The consequence of mastering such a vast and complex mosaic of information is that the country that we should familiarize ourselves with is often treated as a mysterious monolith or, worse, it is framed in the stereotypical conceptual architecture of the Cold War. Our travels, our commercial and cultural relations increased. But the same cannot yet be said with regard to our ability as a mass society to assimilate the information that a serious debate implies. In the past few years, in Europe and Italy, the number of periodicals on China skyrocketed, as well as the amount of think tanks and correspondents. Some of these perform an excellent and useful job. But all this is not enough. On the one hand, the emphasis is often on those aspects of Chinese life that condition us closely. But, in the grand scene of overall Chinese affairs, these often only have a minor role. On the other hand, there is a lack of widespread knowledge over the manner in which China relates to the great questions of our era: environment, cyberspace regulation, the contradictions of globalization, the migratory fluxes. And it is to the creation of such familiarity and widespread knowledge that this small think tank aspires.

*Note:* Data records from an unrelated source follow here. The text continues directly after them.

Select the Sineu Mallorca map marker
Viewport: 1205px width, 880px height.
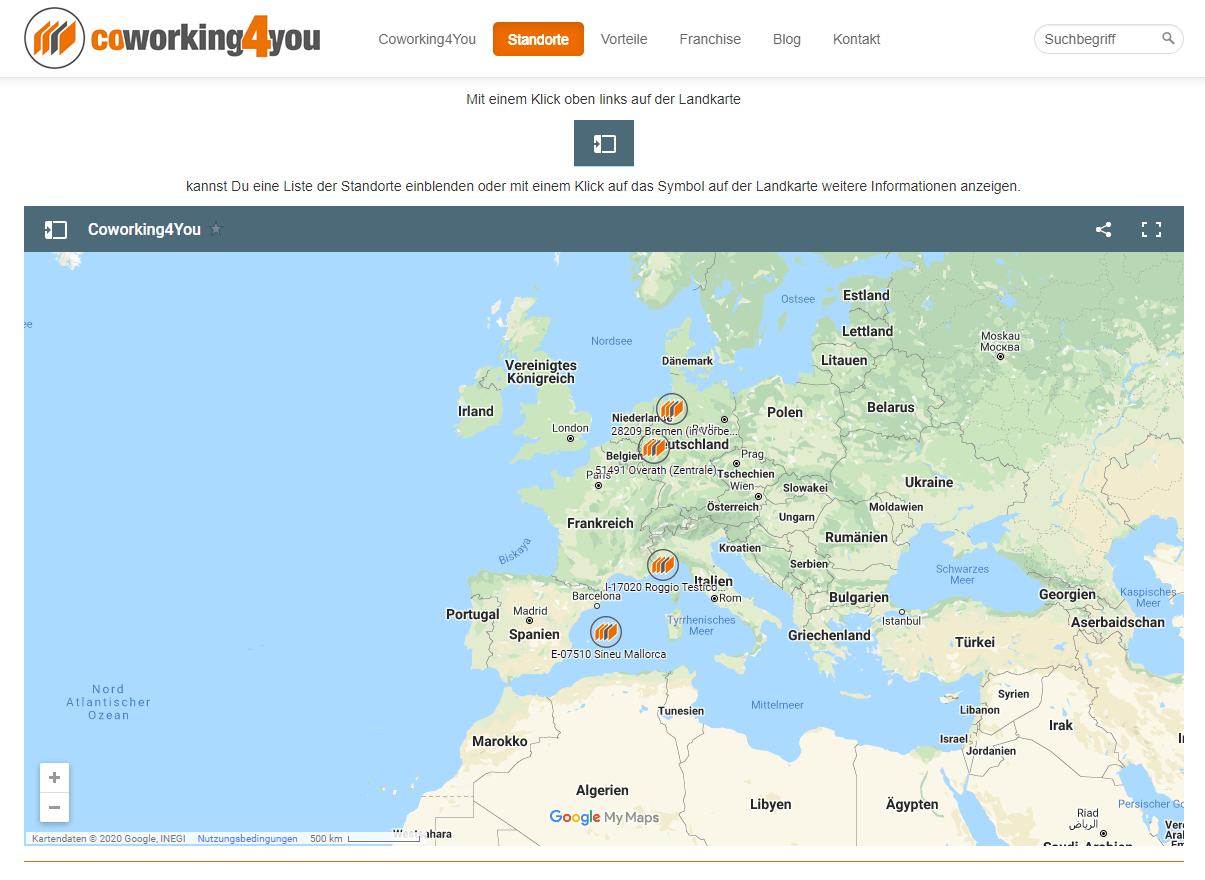pos(606,632)
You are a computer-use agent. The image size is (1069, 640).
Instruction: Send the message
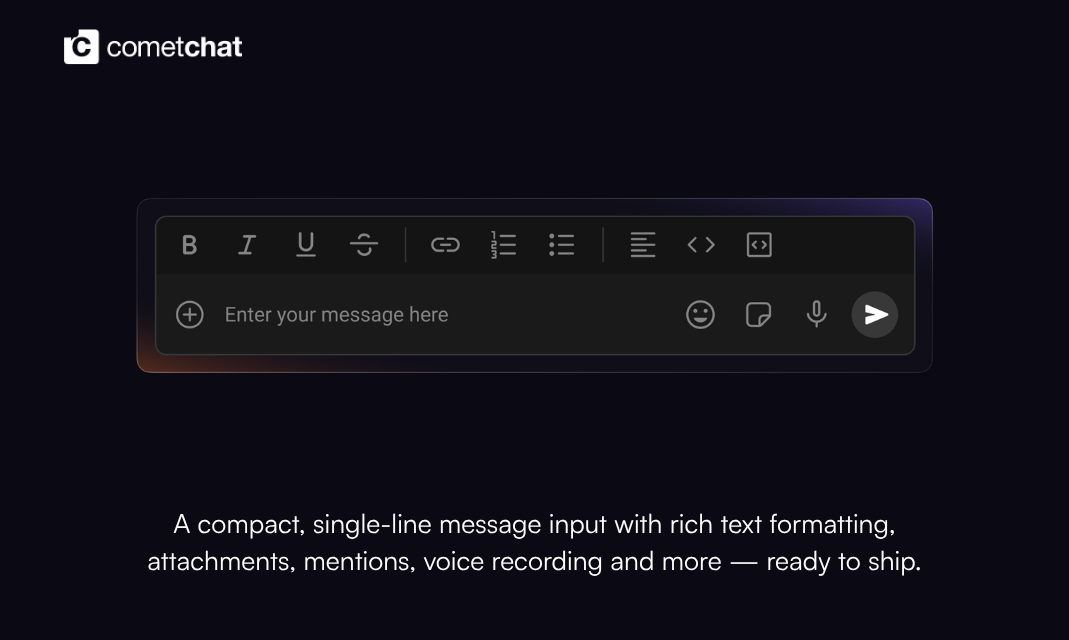click(x=874, y=314)
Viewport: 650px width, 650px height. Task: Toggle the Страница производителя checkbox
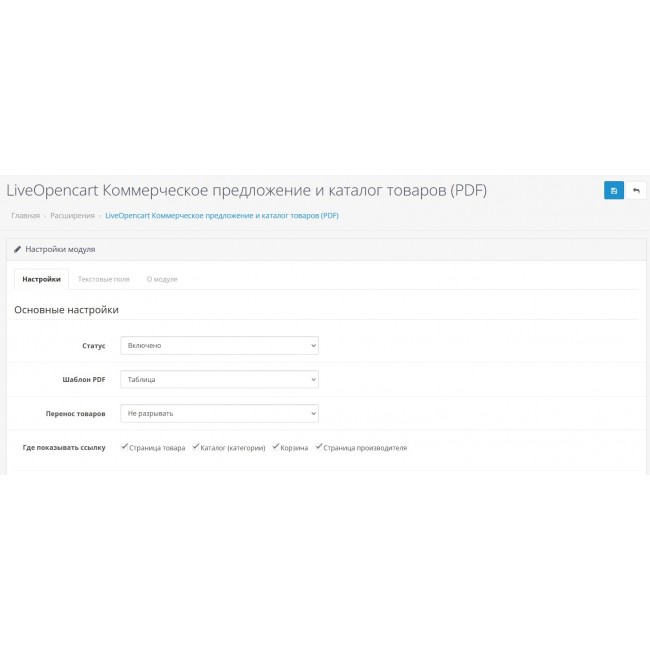coord(319,447)
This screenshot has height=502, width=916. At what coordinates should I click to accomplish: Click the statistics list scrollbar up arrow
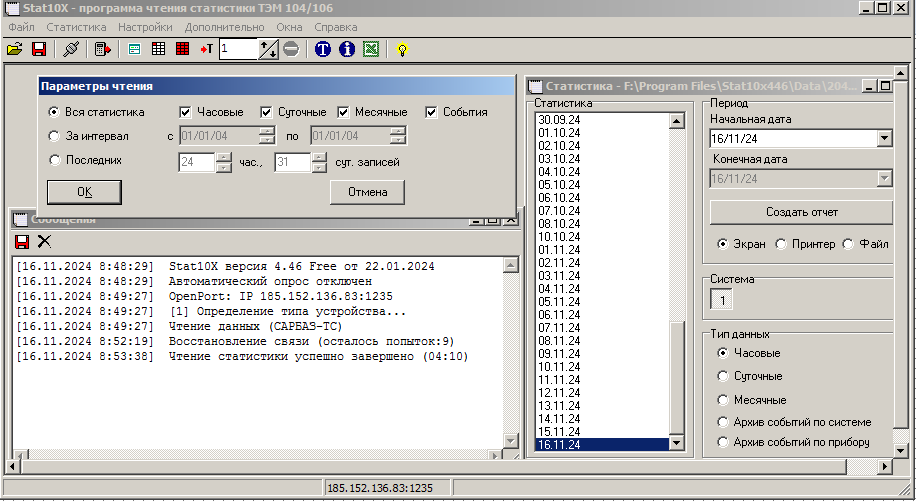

The Elephant in the Room aims to offer short and accessible essays on current issues of international politics and global phenomena, through the analysis of China’s role. The disciplinary perspectives will be those that are usually treated on Aperta Contrada, and therefore are: environment, culture, as well as law and economy. Equally inspired to Aperta Contrada’s model is also the format of papers, which will be of a length comprised between 2000 and 5000. The format of references can be chosen by the author and language can be Italian or English.